THE PROBLEM
Hand back, word for word, the lines from the one containing "Task: Click the favorite" to the end of the records, both included, and leave out pictures.

Stored items:
== == ==
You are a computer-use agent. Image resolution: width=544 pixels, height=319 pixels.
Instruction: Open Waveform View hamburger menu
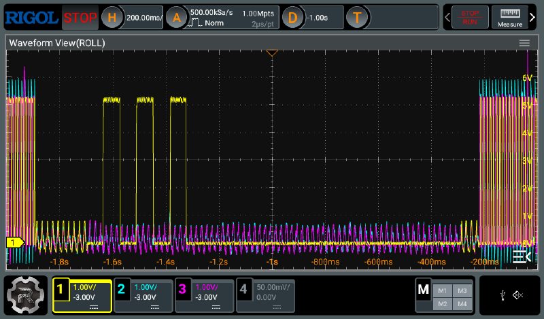point(524,43)
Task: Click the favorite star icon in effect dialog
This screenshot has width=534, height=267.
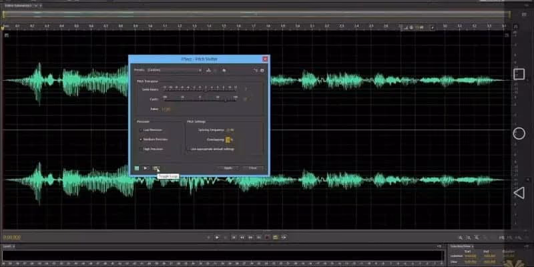Action: (x=224, y=69)
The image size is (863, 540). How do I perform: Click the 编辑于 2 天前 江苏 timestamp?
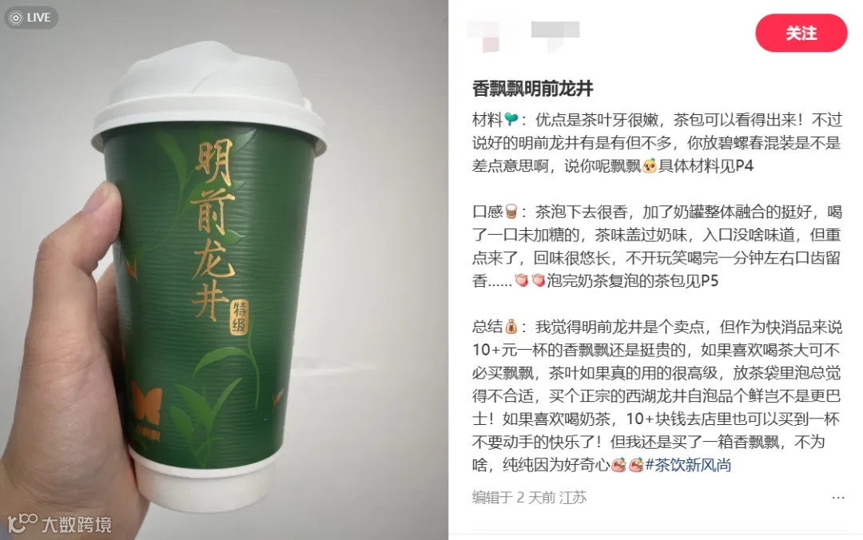click(530, 498)
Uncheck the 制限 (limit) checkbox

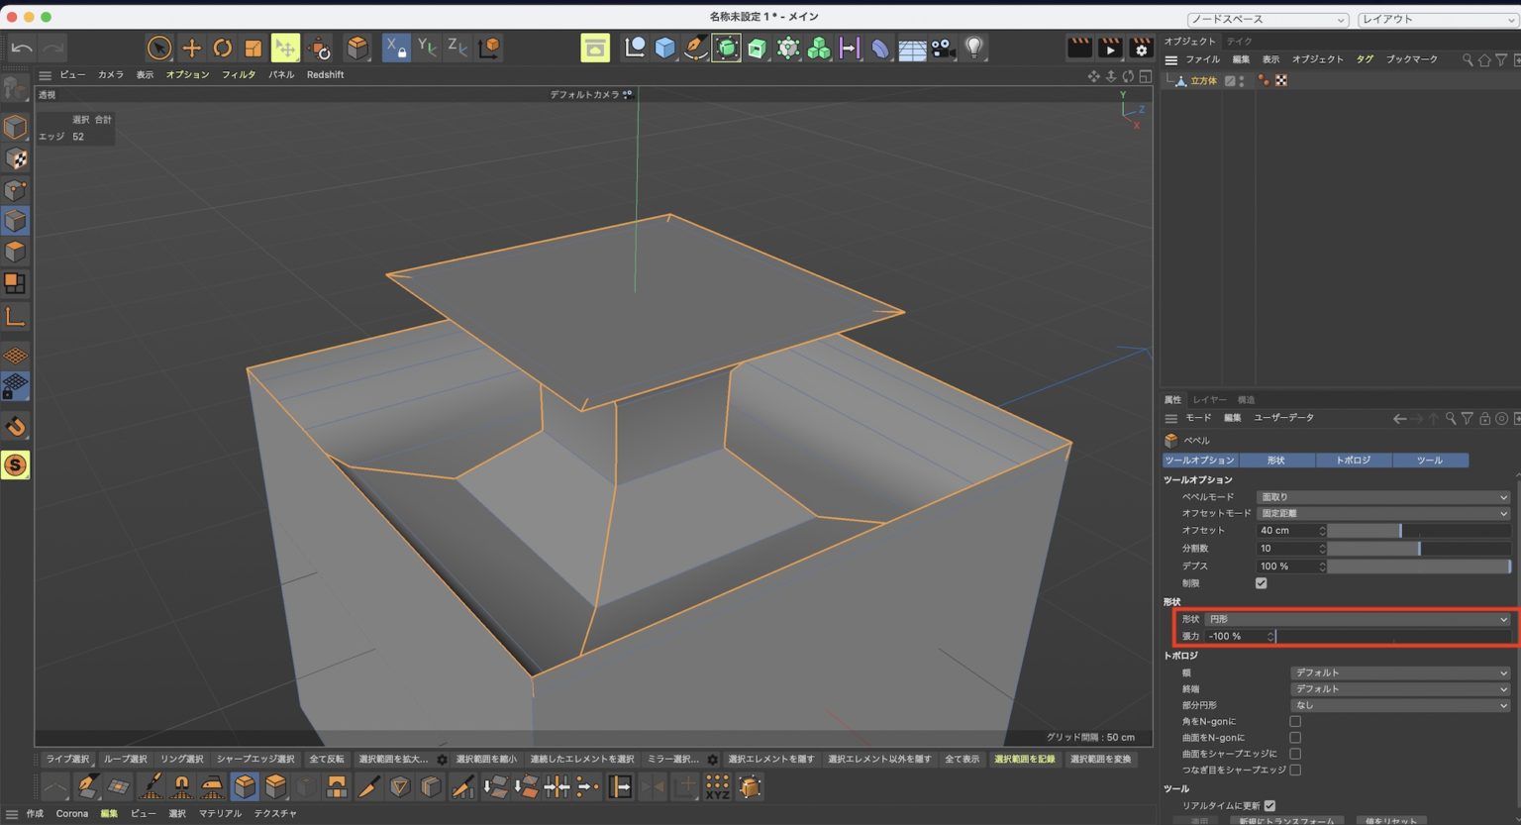pyautogui.click(x=1262, y=583)
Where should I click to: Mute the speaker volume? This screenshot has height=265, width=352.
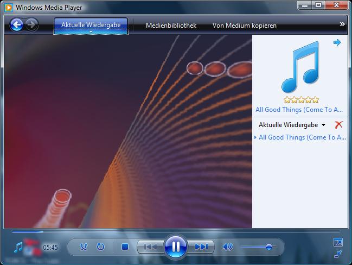[228, 247]
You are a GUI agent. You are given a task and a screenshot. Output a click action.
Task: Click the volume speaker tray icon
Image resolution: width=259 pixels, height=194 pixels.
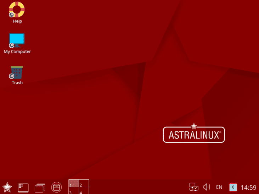[206, 187]
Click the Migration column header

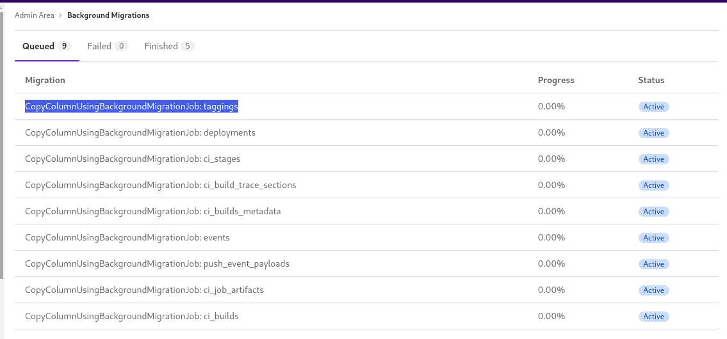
== == ==
REPLY TO THE TASK
Task: Click the favorite star icon in effect dialog
This screenshot has width=534, height=267.
Action: (x=224, y=69)
The image size is (863, 540). How do I perform: Click the 编辑于 2 天前 江苏 timestamp?
click(530, 498)
Uncheck the 制限 (limit) checkbox

pyautogui.click(x=1262, y=583)
Where should I click to: Mute the speaker volume? This screenshot has height=265, width=352.
[228, 247]
You are a GUI agent. You are given a task and a screenshot. Output a click action.
Task: Click the volume speaker tray icon
Image resolution: width=259 pixels, height=194 pixels.
[206, 187]
Click the Migration column header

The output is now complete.